So recently I found myself in the cinema, enjoying a film without pre-existing fandom, or a belief in the idea of “good-bad” films. Somebody deigned to tell me that my enjoyment was only because I had no expectations of the film at hand.
I find myself wholly resenting this assumption that it is only possible to enjoy something if you already expect it to be shit.
The suggestion I gleam from that is that we should treat every film or media text as if it will be terrible, on the understanding that we will always appreciate it more than expected if we expect nothing from it. So we should pay money for something we’re convinced will be rubbish, which of course makes absolutely no sense.
In reality the very fact that we’ve paid for the experience, both with time and money, dictates that we have positive expectations and hopes from the offset. It is okay to be disappointed by something, just as much as it is okay to be pleasantly surprised by something.
Films and media texts aren’t just farted out in the time it takes to watch them, they take money, time, creative thought and management. They’re supposed to mean something and were made to invoke responses beyond the £6.50 out your pocket and the half-assed grunt or smile you might give after.
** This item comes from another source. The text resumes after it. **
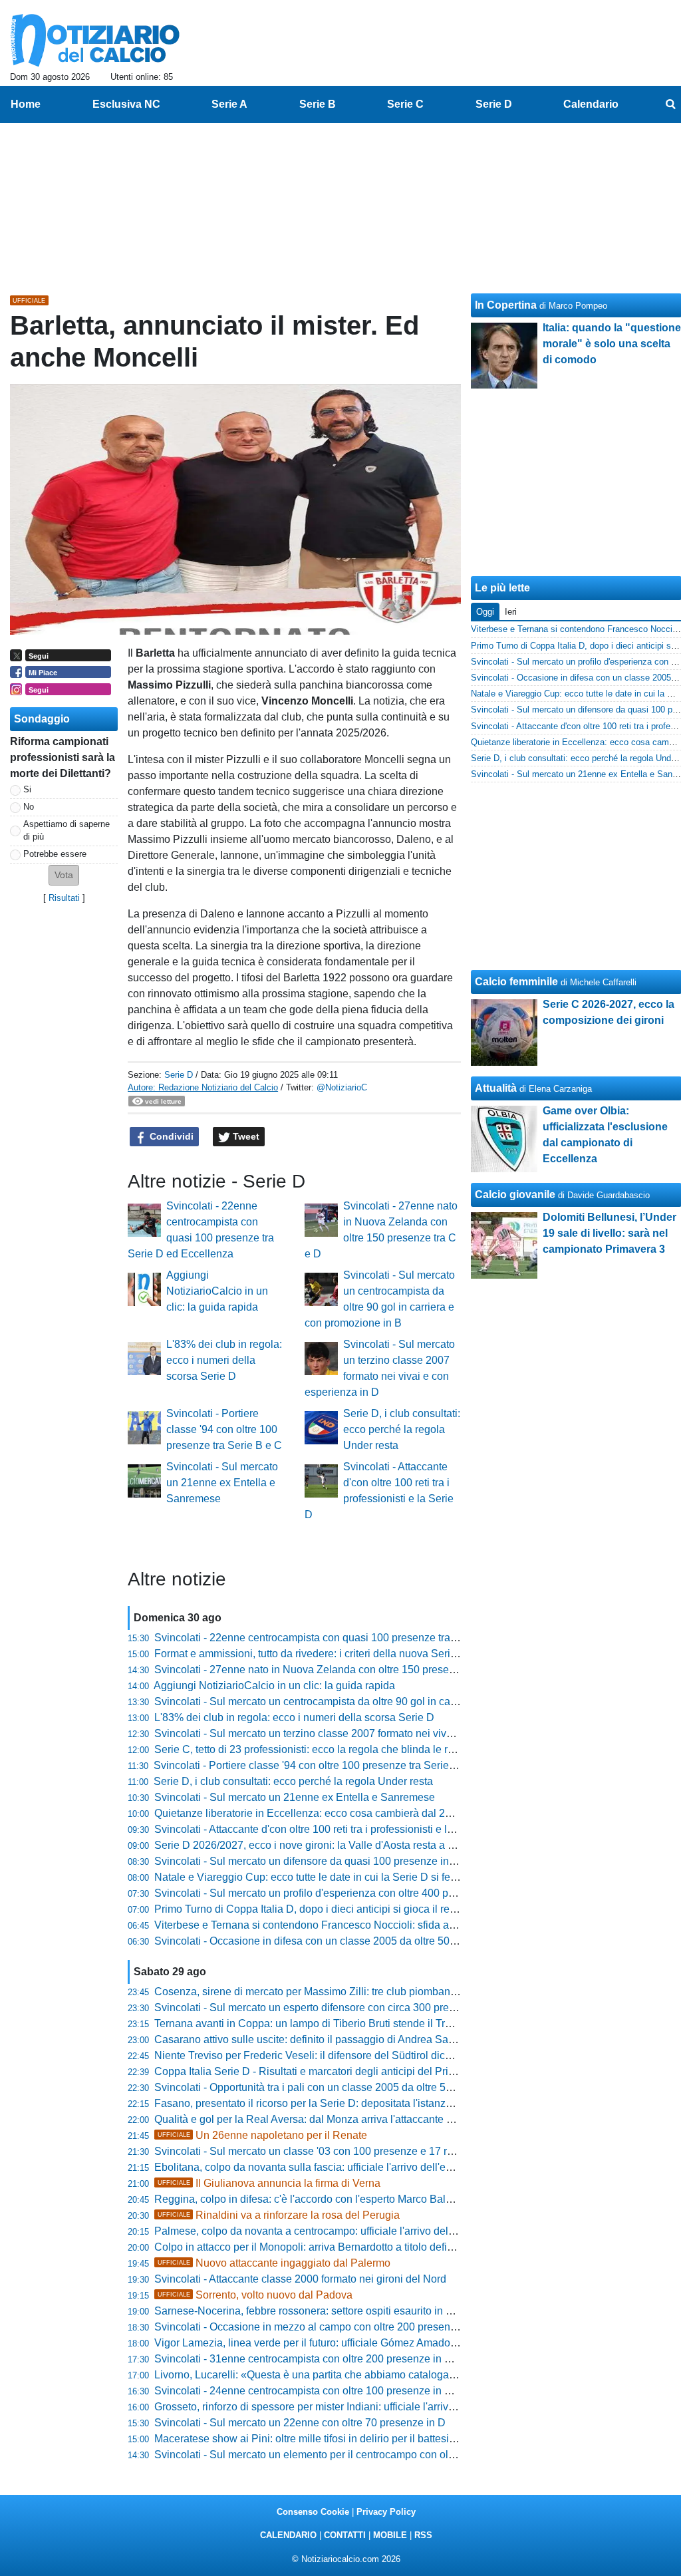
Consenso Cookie (313, 2512)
Seriously, I am sick of seeing kids come out of cinemas just kicking their heels and checking their phones. Talk about the film. THINK about the film. Do something that relates to the past two hours of art you consumed other than catch up on everything you might have missed in that time.
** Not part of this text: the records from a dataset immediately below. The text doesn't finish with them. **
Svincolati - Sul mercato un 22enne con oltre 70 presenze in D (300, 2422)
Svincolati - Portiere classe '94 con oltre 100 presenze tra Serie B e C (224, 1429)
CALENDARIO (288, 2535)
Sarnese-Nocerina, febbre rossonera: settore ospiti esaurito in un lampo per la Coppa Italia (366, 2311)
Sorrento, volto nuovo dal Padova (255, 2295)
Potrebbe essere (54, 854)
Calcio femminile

I refuse to feel bad for my optimism, no matter how pessimistic I seem to be about it. It shows I’ve still got faith and enthusiasm, misplaced as that may be. If we’re all so happy to roll over and accept a string of bad productions that we fully expected to be bad then we’ll start accepting all manner of shit that’s thrown at us.
If you think something is bad, then IT IS BAD. It is not a neutral product informed by the mood you woke up with that morning. It is your own perception that informs the quality of a thing.
It’s healthy to expect the world to do better, and to try and tell it how. It’s healthy to point out the holes in empty arts and soulless creativity, and signpost the route to richer solutions. It’s healthy and it’s positive.
The film was Priest, if anyone cares to know, and helped solidify my theory that all the good films of 2011 will have trains in them.